Saved data entries:
##########
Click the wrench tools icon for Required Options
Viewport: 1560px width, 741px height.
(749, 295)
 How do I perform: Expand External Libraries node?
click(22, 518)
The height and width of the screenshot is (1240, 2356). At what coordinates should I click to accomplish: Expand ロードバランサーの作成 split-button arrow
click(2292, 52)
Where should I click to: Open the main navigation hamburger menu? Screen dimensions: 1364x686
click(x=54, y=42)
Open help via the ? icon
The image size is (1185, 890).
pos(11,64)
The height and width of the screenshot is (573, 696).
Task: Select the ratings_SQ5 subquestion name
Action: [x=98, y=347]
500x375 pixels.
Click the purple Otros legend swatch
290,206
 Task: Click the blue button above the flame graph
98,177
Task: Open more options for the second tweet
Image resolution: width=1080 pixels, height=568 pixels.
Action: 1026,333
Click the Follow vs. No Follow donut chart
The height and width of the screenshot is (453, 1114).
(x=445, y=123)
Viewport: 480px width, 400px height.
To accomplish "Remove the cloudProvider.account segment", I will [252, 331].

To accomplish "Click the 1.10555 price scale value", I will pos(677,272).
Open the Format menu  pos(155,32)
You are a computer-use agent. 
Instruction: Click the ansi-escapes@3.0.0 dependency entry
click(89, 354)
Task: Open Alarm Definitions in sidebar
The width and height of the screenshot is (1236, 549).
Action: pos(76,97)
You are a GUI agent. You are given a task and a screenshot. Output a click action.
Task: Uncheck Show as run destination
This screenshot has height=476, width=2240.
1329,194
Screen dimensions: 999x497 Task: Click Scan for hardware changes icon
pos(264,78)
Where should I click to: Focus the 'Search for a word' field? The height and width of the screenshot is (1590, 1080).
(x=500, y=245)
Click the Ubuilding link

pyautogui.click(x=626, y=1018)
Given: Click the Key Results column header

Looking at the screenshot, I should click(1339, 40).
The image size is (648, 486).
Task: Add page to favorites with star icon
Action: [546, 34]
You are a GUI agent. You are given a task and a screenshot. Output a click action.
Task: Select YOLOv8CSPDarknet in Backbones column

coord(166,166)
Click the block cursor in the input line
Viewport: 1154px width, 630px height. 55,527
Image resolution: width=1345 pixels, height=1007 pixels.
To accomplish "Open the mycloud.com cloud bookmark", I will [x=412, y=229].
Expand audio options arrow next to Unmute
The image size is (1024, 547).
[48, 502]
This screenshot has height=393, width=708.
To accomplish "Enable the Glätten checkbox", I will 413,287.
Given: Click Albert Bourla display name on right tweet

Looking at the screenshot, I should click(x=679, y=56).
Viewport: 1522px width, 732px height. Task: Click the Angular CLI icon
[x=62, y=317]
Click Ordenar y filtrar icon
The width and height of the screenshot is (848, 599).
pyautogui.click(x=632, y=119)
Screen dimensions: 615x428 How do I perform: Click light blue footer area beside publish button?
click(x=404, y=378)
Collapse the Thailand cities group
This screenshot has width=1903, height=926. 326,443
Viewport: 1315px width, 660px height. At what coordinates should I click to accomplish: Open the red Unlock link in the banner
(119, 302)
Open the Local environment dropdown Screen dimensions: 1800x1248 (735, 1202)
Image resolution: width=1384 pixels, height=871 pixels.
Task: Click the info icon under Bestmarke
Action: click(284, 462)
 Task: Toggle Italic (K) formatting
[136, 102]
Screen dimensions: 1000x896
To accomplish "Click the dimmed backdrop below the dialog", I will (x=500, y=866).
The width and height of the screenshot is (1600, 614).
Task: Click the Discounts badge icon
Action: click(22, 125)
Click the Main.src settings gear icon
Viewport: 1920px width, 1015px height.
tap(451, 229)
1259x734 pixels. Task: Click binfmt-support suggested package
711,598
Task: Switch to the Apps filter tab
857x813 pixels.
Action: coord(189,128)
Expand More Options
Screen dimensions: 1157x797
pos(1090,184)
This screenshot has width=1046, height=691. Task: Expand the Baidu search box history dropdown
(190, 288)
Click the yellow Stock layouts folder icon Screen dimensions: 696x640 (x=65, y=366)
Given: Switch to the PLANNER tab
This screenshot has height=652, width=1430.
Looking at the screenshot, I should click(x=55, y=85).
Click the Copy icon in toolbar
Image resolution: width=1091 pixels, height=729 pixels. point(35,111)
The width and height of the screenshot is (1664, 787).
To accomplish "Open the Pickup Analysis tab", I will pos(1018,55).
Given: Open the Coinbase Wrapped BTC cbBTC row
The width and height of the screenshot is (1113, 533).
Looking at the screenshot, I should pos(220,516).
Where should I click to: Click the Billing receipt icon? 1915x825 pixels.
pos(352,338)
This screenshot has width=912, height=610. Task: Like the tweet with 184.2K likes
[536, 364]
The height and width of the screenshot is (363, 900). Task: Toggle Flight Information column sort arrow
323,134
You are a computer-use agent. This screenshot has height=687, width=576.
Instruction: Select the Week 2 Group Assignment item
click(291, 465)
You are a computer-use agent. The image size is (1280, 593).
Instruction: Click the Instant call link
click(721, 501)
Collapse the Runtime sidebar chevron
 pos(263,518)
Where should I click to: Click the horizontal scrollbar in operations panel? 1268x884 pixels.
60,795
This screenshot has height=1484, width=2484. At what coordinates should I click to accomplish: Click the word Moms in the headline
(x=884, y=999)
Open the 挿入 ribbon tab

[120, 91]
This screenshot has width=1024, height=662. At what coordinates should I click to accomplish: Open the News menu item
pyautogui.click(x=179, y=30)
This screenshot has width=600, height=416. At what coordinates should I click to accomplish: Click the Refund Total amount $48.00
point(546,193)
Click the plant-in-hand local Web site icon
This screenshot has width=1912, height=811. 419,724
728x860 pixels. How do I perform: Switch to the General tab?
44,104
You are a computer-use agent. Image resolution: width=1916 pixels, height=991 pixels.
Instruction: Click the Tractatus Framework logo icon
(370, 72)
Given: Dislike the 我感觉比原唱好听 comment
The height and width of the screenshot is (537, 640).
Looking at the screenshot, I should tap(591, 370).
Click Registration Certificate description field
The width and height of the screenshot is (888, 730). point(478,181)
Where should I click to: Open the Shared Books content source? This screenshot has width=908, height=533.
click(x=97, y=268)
##########
** AIM OF THE TASK **
Only the count is wanted. Count the lines of the data above that include the string "computer".

** ANSWER TO THIS EXERCISE **
4